This study will look at how well the OraQuick HIV 1/2 Antibody rapid test works and how women accept being tested for HIV late in pregnancy and during labor. For women with positive test results, the study will look at whether or not these women accept anti-HIV drugs and which drugs they receive.

A simple HIV test design and easily interpretable, fast results are logistical advantages in clinical settings such as the labor and delivery unit. A fast test result means that a woman can make important choices about her and her baby's medical care before she delivers her baby. If a woman finds out she has HIV, she can decide to take antiretroviral drugs before delivery to decrease the risk of passing HIV to her baby. These advantages are also important for women with little or no prenatal care who present for care late in pregnancy, but may not be inclined to return for a standard test result or adhere to subsequent prenatal visits.

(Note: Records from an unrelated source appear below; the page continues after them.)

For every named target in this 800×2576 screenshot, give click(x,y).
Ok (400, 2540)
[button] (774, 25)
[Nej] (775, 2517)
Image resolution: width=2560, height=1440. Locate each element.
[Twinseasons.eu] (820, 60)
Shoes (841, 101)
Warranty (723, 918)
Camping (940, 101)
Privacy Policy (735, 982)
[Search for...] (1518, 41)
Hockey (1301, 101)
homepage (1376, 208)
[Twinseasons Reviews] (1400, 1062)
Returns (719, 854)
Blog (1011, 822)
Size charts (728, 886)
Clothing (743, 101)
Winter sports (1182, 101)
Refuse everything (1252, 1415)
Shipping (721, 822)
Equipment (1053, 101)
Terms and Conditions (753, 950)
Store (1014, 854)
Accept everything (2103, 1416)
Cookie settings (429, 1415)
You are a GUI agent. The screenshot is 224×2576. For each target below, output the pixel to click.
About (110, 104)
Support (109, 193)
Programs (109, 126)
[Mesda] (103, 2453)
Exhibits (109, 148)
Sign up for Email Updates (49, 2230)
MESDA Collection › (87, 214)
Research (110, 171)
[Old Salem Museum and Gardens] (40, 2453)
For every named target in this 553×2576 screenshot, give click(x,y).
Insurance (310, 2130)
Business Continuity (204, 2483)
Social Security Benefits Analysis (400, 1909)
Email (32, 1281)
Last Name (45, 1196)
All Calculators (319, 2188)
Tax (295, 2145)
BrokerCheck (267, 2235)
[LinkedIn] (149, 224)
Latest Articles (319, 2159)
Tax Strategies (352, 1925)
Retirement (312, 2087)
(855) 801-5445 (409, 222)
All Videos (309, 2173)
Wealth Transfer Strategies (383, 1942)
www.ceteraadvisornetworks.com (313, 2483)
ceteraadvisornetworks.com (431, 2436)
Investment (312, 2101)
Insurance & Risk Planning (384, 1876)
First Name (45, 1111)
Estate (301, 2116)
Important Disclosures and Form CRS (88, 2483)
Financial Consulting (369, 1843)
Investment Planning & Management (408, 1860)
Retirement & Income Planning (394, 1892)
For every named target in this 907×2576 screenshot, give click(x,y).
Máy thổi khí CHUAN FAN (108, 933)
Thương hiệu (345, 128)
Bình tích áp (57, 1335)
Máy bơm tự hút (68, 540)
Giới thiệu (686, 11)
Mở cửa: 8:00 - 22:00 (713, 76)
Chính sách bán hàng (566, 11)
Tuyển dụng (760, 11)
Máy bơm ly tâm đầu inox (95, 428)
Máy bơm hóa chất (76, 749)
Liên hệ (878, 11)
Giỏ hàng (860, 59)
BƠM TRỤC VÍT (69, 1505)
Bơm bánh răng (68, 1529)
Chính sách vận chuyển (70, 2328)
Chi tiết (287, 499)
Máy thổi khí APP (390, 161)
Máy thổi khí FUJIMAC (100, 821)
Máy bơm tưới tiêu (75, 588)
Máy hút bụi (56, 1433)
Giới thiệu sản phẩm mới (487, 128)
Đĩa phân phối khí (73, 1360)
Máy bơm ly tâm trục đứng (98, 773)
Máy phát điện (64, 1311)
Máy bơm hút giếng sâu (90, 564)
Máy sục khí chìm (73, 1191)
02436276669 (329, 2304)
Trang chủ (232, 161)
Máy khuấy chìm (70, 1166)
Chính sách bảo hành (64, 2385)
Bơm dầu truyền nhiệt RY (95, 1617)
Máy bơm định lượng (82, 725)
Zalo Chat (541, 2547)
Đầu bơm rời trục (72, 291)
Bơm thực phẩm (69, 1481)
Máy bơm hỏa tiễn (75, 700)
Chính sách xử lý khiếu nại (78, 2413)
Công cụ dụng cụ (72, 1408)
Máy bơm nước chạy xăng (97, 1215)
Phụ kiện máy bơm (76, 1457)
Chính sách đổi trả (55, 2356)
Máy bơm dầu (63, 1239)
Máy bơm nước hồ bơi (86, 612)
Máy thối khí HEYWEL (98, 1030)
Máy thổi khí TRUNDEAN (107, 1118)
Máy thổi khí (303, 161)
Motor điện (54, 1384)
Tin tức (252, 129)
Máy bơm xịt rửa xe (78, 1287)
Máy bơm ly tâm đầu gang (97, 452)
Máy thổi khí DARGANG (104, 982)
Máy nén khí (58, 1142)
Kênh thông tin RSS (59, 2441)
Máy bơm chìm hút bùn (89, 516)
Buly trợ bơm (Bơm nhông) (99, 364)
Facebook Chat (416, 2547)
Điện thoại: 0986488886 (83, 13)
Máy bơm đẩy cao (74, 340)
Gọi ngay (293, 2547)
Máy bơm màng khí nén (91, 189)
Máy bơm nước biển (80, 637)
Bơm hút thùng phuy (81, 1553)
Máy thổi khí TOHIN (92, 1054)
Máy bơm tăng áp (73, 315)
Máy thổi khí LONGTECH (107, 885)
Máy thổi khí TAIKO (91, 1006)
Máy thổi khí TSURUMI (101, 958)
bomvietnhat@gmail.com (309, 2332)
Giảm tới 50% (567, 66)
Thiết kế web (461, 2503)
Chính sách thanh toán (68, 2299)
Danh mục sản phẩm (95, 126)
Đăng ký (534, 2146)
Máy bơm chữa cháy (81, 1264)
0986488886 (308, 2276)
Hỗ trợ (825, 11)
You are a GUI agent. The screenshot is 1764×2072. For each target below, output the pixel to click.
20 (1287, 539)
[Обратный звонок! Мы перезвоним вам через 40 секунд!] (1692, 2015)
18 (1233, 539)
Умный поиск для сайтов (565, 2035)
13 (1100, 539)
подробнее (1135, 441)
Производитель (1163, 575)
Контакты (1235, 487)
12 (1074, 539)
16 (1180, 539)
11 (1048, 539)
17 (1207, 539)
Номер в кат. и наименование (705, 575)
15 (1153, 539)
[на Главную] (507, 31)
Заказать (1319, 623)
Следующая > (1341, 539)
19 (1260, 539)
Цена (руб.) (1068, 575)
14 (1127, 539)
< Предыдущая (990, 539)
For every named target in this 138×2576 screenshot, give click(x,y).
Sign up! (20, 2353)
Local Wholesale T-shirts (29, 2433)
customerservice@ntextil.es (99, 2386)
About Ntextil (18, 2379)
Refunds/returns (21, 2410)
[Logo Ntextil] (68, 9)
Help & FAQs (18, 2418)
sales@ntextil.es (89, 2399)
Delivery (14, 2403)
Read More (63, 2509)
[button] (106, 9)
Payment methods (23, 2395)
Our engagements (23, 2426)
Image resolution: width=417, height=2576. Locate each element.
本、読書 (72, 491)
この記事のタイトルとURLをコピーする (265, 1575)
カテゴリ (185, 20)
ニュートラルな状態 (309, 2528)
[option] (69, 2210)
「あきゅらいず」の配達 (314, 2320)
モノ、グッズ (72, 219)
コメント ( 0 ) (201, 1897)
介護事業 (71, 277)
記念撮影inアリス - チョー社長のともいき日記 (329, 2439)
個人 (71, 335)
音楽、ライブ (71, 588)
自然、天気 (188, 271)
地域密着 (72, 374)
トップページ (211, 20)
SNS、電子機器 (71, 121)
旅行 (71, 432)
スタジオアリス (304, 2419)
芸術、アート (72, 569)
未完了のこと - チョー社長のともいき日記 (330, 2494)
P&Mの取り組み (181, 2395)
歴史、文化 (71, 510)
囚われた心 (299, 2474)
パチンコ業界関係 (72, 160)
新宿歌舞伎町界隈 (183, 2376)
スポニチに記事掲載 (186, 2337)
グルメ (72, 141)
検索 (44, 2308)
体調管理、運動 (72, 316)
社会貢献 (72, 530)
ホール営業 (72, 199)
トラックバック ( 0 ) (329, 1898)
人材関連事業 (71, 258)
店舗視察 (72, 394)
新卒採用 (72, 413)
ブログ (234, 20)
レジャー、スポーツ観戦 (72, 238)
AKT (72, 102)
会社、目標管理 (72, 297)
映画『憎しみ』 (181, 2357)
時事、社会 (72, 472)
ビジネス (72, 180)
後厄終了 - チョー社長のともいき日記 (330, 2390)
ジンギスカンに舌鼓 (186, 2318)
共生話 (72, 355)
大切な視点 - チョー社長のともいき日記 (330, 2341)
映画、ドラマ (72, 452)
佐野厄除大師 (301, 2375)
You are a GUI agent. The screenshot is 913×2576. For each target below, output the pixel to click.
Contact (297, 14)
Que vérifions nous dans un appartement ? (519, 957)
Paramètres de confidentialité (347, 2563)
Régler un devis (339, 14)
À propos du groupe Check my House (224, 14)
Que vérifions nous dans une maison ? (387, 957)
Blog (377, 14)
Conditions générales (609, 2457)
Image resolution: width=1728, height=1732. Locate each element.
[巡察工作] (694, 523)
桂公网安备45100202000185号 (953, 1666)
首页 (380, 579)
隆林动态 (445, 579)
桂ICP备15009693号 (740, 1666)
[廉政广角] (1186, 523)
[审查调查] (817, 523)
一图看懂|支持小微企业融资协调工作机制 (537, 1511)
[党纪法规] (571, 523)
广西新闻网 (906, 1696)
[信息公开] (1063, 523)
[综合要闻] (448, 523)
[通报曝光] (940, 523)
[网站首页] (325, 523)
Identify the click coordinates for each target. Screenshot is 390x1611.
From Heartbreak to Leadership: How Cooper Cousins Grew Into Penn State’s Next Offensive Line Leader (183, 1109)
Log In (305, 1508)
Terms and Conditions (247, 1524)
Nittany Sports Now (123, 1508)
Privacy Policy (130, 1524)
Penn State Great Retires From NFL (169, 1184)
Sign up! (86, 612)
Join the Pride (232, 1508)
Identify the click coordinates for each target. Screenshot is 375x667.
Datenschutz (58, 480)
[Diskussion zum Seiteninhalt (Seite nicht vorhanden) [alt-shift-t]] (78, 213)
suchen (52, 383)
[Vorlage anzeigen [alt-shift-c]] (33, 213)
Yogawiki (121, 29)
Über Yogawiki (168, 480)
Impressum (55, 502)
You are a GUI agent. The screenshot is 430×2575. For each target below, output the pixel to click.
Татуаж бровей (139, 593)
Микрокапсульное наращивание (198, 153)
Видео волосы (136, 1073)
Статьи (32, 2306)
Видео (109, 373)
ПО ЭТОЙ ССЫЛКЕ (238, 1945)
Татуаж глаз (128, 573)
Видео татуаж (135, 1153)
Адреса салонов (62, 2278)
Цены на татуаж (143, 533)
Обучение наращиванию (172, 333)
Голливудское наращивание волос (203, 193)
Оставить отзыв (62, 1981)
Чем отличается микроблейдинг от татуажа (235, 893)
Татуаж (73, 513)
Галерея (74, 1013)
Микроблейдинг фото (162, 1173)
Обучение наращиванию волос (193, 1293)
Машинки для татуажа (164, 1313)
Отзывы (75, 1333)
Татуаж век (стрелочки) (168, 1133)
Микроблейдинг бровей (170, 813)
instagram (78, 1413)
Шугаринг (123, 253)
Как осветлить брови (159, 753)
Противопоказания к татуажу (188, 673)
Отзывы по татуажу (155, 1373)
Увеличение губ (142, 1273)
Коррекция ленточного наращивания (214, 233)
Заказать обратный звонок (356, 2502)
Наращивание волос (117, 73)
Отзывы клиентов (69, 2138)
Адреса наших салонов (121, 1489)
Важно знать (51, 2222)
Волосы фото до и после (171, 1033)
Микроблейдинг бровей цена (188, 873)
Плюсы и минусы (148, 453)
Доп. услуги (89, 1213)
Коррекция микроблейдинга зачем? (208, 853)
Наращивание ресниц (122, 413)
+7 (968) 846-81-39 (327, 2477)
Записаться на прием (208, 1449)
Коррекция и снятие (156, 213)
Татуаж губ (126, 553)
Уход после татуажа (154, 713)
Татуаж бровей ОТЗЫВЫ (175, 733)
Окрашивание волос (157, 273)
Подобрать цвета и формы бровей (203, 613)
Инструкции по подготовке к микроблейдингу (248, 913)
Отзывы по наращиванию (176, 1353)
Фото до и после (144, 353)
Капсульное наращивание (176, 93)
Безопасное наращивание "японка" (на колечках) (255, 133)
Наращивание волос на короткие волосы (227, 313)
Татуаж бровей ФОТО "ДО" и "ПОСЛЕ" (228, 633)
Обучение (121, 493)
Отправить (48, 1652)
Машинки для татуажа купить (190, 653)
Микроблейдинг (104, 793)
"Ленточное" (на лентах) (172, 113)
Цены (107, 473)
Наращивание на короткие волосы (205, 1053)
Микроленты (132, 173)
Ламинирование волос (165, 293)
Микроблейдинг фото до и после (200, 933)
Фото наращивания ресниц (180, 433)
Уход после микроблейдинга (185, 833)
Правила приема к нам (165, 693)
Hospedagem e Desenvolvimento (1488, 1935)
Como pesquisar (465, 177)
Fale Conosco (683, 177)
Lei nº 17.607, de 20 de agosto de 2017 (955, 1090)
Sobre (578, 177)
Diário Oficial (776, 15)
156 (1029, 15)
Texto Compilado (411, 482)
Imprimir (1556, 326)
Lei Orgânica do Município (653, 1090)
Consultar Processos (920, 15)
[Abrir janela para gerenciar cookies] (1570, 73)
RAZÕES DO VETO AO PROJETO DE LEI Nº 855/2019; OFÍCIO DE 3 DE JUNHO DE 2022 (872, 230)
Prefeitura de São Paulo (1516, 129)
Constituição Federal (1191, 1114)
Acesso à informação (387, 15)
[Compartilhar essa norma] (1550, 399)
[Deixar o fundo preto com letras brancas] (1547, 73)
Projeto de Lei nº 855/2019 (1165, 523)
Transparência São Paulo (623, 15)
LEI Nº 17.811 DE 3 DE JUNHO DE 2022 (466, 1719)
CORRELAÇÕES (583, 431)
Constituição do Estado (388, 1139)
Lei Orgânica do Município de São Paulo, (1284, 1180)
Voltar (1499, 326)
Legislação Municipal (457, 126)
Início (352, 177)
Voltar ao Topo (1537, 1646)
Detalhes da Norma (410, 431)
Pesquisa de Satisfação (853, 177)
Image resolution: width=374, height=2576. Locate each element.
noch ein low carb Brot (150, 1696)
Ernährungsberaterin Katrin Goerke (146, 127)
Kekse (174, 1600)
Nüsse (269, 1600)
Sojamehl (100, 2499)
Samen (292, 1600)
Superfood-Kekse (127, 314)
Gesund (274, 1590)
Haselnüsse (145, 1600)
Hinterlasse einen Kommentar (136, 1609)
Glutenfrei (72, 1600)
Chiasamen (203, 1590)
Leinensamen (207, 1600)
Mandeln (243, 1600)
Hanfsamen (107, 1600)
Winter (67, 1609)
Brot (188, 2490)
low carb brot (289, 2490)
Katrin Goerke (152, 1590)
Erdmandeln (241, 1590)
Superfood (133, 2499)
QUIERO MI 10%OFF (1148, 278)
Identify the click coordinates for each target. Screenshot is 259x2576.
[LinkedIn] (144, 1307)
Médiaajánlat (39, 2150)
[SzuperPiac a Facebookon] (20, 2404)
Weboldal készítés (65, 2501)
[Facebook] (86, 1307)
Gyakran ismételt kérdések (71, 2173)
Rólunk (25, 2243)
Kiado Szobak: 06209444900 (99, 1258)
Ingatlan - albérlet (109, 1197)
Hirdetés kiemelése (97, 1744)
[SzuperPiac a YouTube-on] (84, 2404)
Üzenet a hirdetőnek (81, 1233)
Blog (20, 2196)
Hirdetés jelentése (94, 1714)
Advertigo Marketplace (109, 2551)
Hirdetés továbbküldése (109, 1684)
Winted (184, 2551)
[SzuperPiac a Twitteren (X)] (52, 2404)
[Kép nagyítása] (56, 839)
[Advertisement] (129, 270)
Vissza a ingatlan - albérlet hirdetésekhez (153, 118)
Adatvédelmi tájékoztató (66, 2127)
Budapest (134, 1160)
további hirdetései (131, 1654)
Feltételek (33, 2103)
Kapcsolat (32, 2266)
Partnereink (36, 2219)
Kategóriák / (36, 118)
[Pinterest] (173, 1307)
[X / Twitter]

Eligible women who elect to participate in this study will be enrolled in either the Late Presenter Group (women who are not in active labor, and for whom delivery is not imminent) or the Peripartum Group (women who are in active labor with anticipation of delivery within 24 hours). Step I for all women will include rapid HIV testing with OraQuick HIV 1/2 and standard testing with enzyme-linked immunosorbant assay (EIA) or Western blot. Women with a positive HIV test and their infants will be offered preventative antiretroviral therapy and enrollment into Step II. Step II will include clinical evaluations, laboratory evaluations, and an adherence assessment for the women and their infants. Women in the Late Presenter Group who participate in Step II will have one prenatal visit, a visit at labor and delivery, and three postpartum visits. Women in the Peripartum Group who participate in Step II will have three postpartum visits. All infants in Step II will have five study visits through 24 weeks of age.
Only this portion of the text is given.